[Stored data entries]
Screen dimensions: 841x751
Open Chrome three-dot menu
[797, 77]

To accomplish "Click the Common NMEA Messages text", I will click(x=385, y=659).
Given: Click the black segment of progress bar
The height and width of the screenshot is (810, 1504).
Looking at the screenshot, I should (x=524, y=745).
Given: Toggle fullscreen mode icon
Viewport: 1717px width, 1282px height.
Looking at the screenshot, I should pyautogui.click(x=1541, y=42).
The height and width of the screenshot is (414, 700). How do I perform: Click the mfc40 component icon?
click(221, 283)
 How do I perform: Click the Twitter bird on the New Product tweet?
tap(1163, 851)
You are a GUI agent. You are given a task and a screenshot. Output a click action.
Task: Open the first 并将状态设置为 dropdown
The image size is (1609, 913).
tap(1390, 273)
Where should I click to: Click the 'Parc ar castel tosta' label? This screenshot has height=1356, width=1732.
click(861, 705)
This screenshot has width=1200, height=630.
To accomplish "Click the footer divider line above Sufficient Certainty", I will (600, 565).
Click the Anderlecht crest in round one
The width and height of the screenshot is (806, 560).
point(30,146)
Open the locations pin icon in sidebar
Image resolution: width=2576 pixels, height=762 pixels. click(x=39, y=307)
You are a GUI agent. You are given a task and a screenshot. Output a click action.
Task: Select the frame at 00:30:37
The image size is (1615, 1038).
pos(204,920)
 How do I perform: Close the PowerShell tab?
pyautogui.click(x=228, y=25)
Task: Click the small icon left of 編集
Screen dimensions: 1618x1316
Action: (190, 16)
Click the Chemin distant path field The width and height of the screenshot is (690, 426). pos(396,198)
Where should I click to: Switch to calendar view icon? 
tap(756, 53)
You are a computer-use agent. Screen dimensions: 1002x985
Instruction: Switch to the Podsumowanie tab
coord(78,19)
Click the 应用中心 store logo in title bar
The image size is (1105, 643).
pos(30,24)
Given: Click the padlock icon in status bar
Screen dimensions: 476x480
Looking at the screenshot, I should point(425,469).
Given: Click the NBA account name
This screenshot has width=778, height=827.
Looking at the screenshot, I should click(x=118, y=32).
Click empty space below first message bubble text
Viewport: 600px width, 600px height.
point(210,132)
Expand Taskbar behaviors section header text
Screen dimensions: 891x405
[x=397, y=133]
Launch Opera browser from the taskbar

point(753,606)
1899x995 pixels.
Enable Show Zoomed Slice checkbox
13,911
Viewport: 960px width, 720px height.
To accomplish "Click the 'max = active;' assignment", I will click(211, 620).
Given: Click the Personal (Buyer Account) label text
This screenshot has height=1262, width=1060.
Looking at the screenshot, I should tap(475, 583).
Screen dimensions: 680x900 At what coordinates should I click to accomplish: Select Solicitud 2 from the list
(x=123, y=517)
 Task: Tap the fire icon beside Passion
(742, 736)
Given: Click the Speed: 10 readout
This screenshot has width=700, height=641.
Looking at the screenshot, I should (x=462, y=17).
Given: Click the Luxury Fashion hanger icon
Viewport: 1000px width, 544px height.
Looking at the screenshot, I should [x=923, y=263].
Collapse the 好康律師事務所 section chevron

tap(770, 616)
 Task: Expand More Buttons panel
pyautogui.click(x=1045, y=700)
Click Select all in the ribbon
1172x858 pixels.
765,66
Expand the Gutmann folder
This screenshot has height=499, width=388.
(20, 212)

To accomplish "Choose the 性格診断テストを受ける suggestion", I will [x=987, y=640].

_ASSIGNMENT_.
Extract the entries above verbatim.

_OUTPUT FOR THIS TASK_.
Screen dimensions: 841x751
Open Chrome three-dot menu
[797, 77]

To accomplish "Click the Common NMEA Messages text", I will click(x=385, y=659).
Given: Click the black segment of progress bar
The height and width of the screenshot is (810, 1504).
Looking at the screenshot, I should (x=524, y=745).
Given: Toggle fullscreen mode icon
Viewport: 1717px width, 1282px height.
Looking at the screenshot, I should pyautogui.click(x=1541, y=42).
The height and width of the screenshot is (414, 700). How do I perform: Click the mfc40 component icon?
click(221, 283)
 How do I perform: Click the Twitter bird on the New Product tweet?
tap(1163, 851)
You are a GUI agent. You are given a task and a screenshot. Output a click action.
Task: Open the first 并将状态设置为 dropdown
The image size is (1609, 913).
tap(1390, 273)
Where should I click to: Click the 'Parc ar castel tosta' label? This screenshot has height=1356, width=1732.
click(861, 705)
This screenshot has width=1200, height=630.
To accomplish "Click the footer divider line above Sufficient Certainty", I will (600, 565).
Click the Anderlecht crest in round one
The width and height of the screenshot is (806, 560).
point(30,146)
Open the locations pin icon in sidebar
Image resolution: width=2576 pixels, height=762 pixels. click(x=39, y=307)
You are a GUI agent. You are given a task and a screenshot. Output a click action.
Task: Select the frame at 00:30:37
The image size is (1615, 1038).
pos(204,920)
 How do I perform: Close the PowerShell tab?
pyautogui.click(x=228, y=25)
Task: Click the small icon left of 編集
Screen dimensions: 1618x1316
Action: (190, 16)
Click the Chemin distant path field The width and height of the screenshot is (690, 426). pos(396,198)
Where should I click to: Switch to calendar view icon? 
tap(756, 53)
You are a computer-use agent. Screen dimensions: 1002x985
Instruction: Switch to the Podsumowanie tab
coord(78,19)
Click the 应用中心 store logo in title bar
The image size is (1105, 643).
pos(30,24)
Given: Click the padlock icon in status bar
Screen dimensions: 476x480
Looking at the screenshot, I should point(425,469).
Given: Click the NBA account name
This screenshot has width=778, height=827.
Looking at the screenshot, I should click(x=118, y=32).
Click empty space below first message bubble text
Viewport: 600px width, 600px height.
point(210,132)
Expand Taskbar behaviors section header text
Screen dimensions: 891x405
[x=397, y=133]
Launch Opera browser from the taskbar

point(753,606)
1899x995 pixels.
Enable Show Zoomed Slice checkbox
13,911
Viewport: 960px width, 720px height.
To accomplish "Click the 'max = active;' assignment", I will click(211, 620).
Given: Click the Personal (Buyer Account) label text
This screenshot has height=1262, width=1060.
Looking at the screenshot, I should tap(475, 583).
Screen dimensions: 680x900 At what coordinates should I click to accomplish: Select Solicitud 2 from the list
(x=123, y=517)
 Task: Tap the fire icon beside Passion
(742, 736)
Given: Click the Speed: 10 readout
This screenshot has width=700, height=641.
Looking at the screenshot, I should (x=462, y=17).
Given: Click the Luxury Fashion hanger icon
Viewport: 1000px width, 544px height.
Looking at the screenshot, I should [x=923, y=263].
Collapse the 好康律師事務所 section chevron

tap(770, 616)
 Task: Expand More Buttons panel
pyautogui.click(x=1045, y=700)
Click Select all in the ribbon
1172x858 pixels.
765,66
Expand the Gutmann folder
This screenshot has height=499, width=388.
(20, 212)

To accomplish "Choose the 性格診断テストを受ける suggestion", I will [x=987, y=640].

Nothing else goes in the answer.